● Requirement
The entries that follow should be reproduced exactly, with no images carried over.

● Stored data
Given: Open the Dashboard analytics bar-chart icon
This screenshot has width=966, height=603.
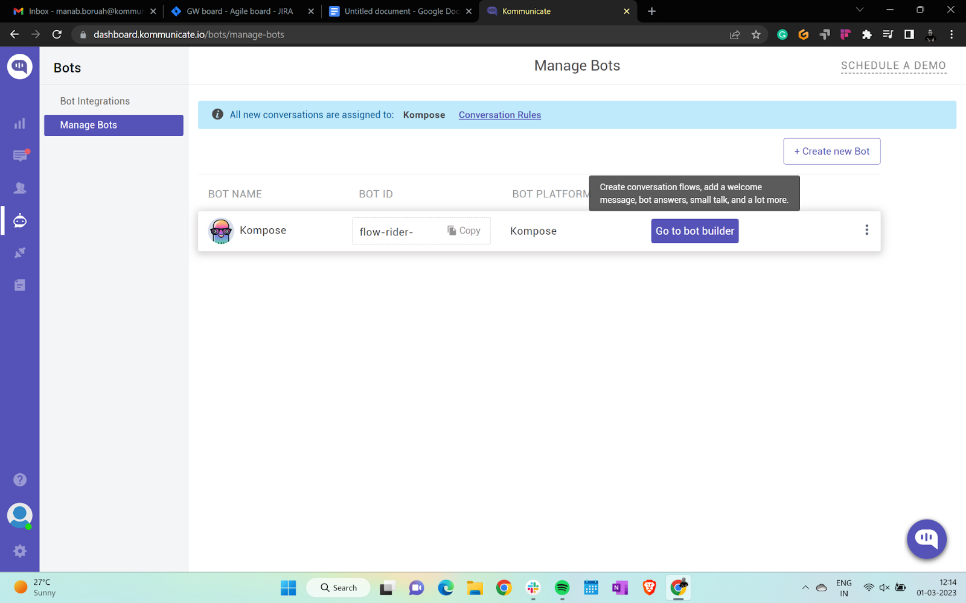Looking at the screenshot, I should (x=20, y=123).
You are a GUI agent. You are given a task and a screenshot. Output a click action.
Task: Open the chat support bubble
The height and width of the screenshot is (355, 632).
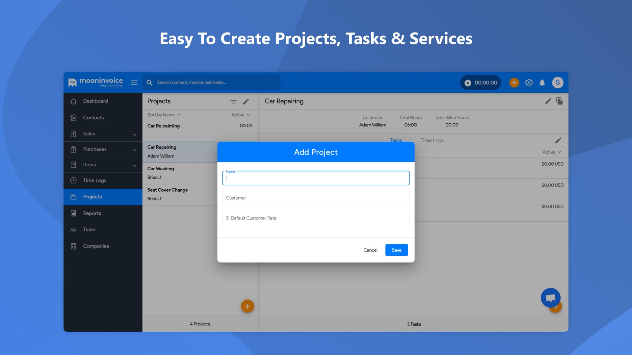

● Task output
Given: Open the Dashboard analytics bar-chart icon
This screenshot has width=966, height=603.
Looking at the screenshot, I should (x=20, y=123).
You are a GUI agent. You are given a task and a screenshot. Output a click action.
Task: Open the chat support bubble
The height and width of the screenshot is (355, 632).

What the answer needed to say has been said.